WHAT IS REQUIRED: Rewrite the records from the line with "Click the A Coruña station icon on map" to the line with "click(x=289, y=347)", swapping "icon" for "button" and leaving everything else the same.

DATA SECTION:
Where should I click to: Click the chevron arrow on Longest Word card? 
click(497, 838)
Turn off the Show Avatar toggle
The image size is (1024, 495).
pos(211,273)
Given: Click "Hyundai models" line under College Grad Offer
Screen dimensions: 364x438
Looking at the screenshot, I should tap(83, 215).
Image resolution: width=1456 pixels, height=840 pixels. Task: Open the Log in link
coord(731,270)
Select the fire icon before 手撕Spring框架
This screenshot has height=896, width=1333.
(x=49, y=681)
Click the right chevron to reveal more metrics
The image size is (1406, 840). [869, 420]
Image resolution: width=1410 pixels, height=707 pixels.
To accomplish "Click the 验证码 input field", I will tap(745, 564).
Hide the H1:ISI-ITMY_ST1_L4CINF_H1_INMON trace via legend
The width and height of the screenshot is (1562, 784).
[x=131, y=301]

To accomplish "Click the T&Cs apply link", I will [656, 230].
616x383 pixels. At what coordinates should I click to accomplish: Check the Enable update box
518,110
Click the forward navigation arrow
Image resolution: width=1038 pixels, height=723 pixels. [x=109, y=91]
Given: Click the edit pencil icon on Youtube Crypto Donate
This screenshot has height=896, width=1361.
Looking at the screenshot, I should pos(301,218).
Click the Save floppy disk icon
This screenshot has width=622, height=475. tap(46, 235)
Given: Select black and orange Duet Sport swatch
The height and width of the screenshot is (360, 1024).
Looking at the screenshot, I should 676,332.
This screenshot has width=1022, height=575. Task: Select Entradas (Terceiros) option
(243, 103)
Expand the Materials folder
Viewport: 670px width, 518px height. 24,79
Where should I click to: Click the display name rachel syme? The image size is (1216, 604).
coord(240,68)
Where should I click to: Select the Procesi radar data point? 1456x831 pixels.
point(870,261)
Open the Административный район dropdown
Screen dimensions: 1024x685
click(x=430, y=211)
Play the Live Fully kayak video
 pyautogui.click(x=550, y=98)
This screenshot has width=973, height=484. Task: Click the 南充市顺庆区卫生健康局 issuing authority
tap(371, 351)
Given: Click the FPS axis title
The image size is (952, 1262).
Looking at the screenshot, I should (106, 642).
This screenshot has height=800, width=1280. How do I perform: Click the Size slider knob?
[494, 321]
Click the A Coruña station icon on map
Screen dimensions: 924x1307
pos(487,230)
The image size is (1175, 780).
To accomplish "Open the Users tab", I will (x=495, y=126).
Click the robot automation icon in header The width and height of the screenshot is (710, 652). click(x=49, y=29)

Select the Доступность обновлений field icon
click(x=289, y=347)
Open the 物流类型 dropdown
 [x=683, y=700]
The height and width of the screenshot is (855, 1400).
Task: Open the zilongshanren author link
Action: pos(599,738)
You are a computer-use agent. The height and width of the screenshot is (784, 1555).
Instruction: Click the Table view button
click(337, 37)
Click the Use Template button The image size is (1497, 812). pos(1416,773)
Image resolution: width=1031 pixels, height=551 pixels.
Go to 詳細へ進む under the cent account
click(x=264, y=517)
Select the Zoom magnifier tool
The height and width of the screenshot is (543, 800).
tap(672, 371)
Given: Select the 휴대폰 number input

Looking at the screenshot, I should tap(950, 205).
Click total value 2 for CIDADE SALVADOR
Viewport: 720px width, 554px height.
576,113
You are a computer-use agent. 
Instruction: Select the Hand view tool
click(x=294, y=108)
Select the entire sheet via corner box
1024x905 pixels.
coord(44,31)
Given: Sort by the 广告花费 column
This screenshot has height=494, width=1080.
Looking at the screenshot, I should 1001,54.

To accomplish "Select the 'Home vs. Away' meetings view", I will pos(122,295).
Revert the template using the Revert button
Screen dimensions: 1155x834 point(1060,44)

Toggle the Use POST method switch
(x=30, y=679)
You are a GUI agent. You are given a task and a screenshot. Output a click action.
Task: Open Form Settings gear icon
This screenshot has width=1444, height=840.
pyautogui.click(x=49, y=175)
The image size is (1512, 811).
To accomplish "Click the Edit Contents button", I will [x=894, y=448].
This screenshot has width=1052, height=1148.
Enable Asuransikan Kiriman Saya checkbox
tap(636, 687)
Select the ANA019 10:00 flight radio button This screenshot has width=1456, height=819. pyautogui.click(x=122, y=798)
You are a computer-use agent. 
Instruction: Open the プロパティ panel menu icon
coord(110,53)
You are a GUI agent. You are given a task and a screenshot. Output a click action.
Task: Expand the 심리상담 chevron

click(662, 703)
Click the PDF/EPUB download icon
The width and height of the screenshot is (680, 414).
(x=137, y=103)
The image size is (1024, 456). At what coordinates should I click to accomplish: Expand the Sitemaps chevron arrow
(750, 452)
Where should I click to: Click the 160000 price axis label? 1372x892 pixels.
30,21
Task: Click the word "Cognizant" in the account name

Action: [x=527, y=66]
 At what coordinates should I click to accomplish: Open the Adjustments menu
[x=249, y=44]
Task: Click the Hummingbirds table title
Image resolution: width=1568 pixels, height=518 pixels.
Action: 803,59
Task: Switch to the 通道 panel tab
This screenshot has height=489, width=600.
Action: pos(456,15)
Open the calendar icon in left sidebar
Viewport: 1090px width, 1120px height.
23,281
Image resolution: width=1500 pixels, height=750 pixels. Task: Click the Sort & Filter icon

ANSWER TO THE TASK:
Click the A Coruña station button on map
Screen dimensions: 924x1307
pos(487,230)
The image size is (1175, 780).
To accomplish "Open the Users tab", I will (x=495, y=126).
Click the robot automation button in header The width and height of the screenshot is (710, 652). click(x=49, y=29)

Select the Доступность обновлений field button
click(x=289, y=347)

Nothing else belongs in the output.